## Written task
Convert the lines from the line containing "You are a computer-use" up to and including the line containing "Looking at the screenshot, I should 106,299." into a numbered list, leaving out any blank lines.

----- Data for processing -----

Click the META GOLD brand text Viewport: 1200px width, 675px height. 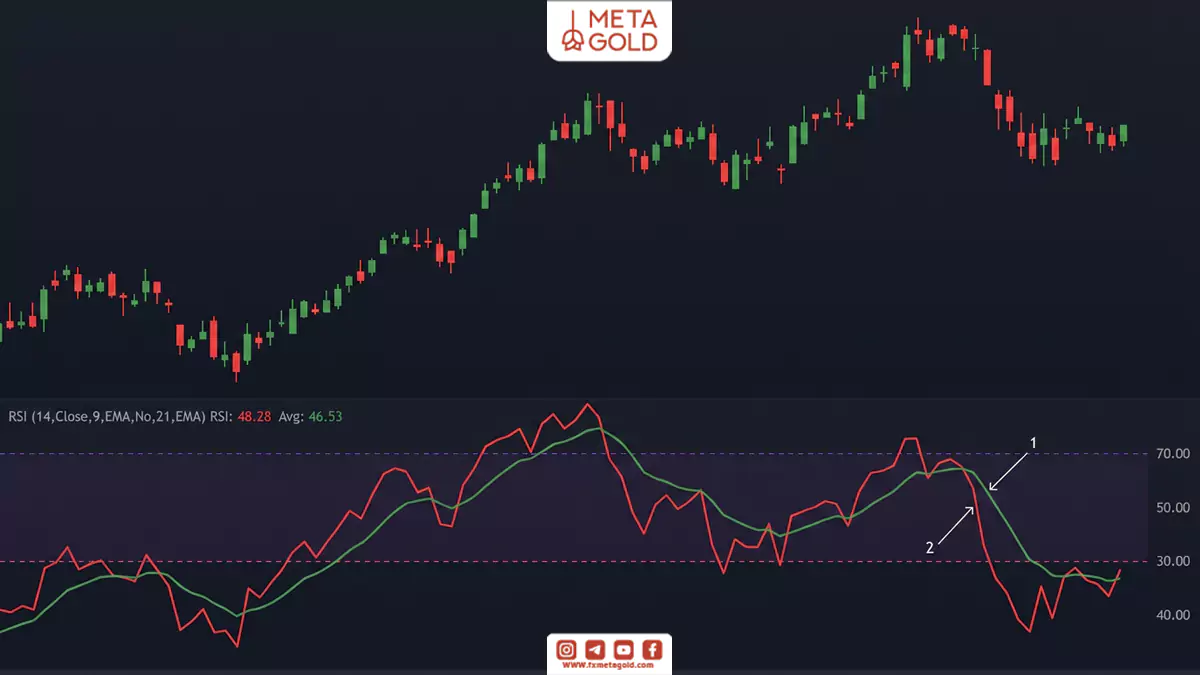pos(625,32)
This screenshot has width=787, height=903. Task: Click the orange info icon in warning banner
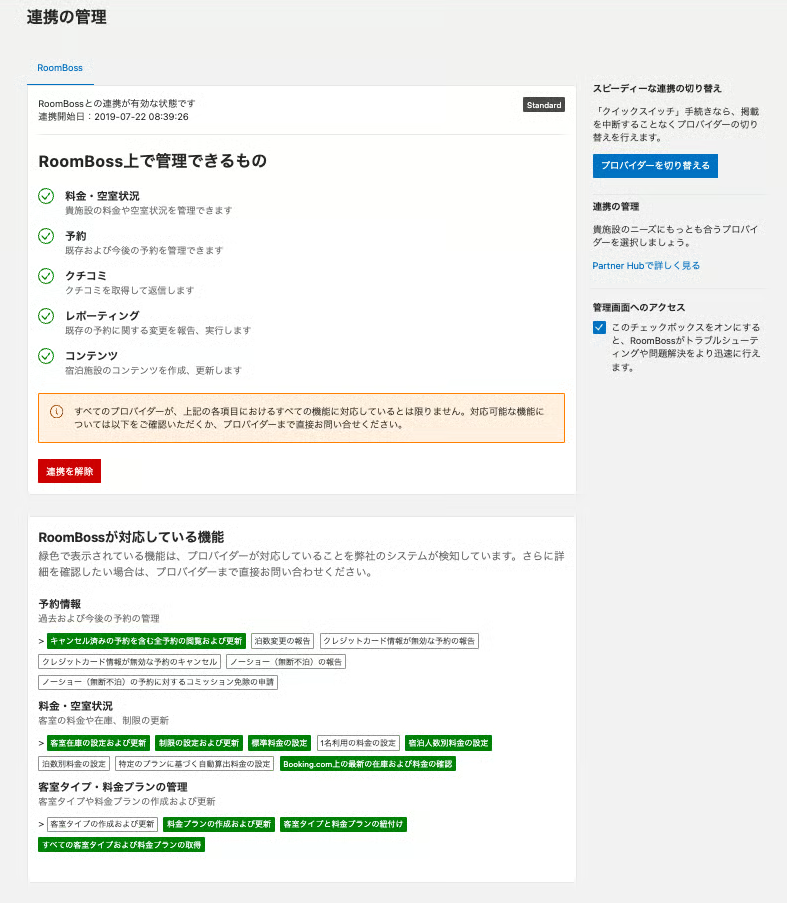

-----
----- Data for processing -----

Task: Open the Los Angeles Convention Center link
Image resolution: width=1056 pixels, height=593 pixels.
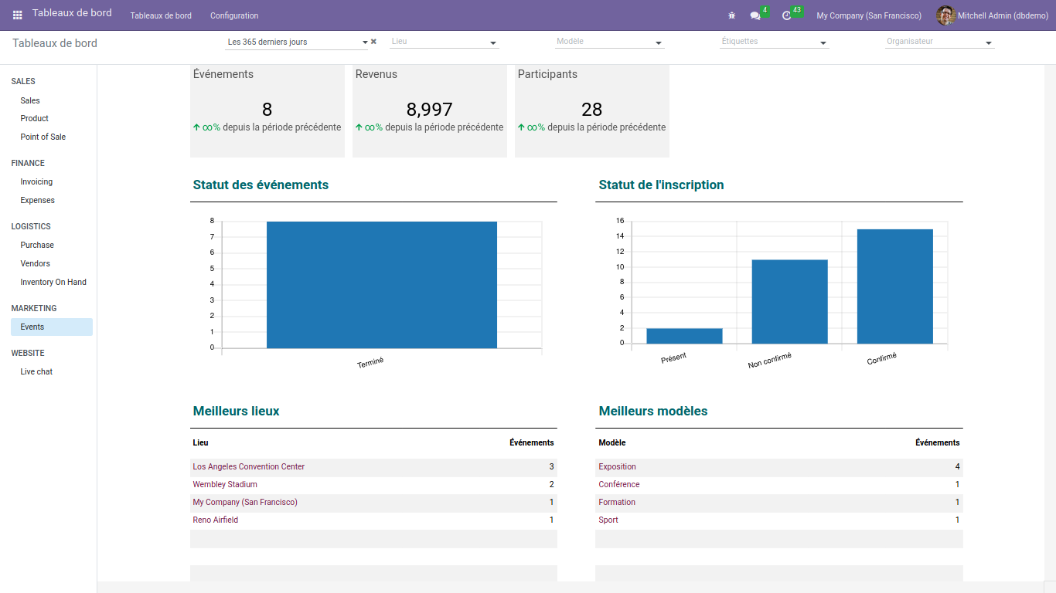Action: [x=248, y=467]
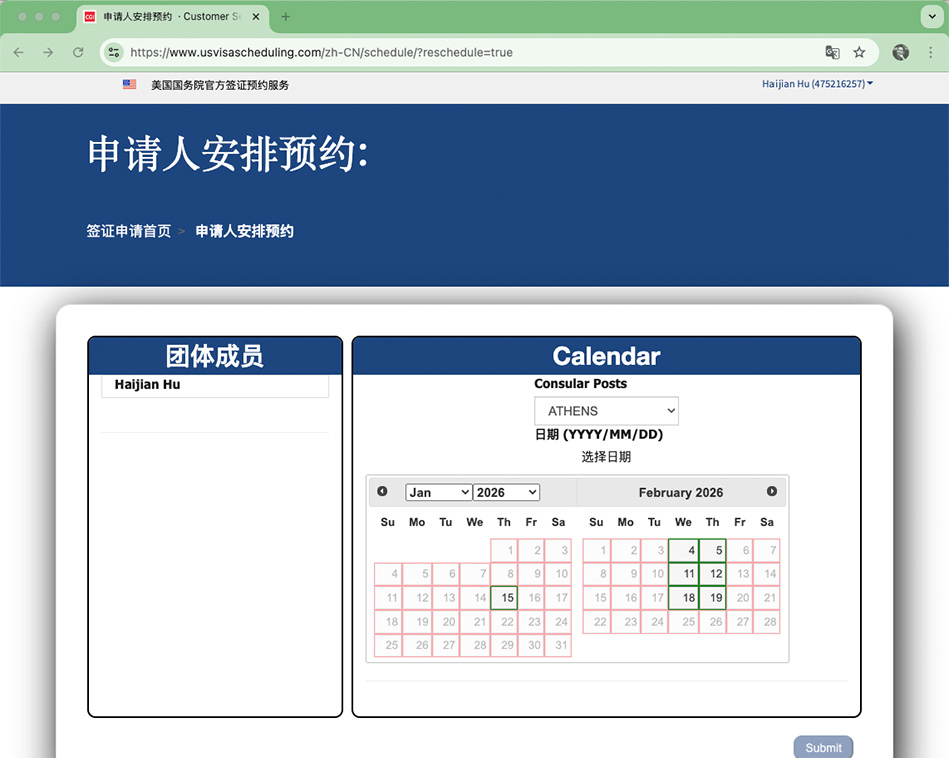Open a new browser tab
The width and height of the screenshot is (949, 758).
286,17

-----
----- Data for processing -----

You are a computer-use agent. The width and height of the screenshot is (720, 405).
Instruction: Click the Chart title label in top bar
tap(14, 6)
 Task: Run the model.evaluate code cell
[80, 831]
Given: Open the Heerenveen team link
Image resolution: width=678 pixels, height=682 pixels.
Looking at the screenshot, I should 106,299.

-----

## Correct answer
1. You are a computer-use agent. The width and height of the screenshot is (720, 405).
2. Instruction: Click the Chart title label in top bar
3. tap(14, 6)
4.  Task: Run the model.evaluate code cell
5. [80, 831]
6. Given: Open the Heerenveen team link
7. Image resolution: width=678 pixels, height=682 pixels.
8. Looking at the screenshot, I should 106,299.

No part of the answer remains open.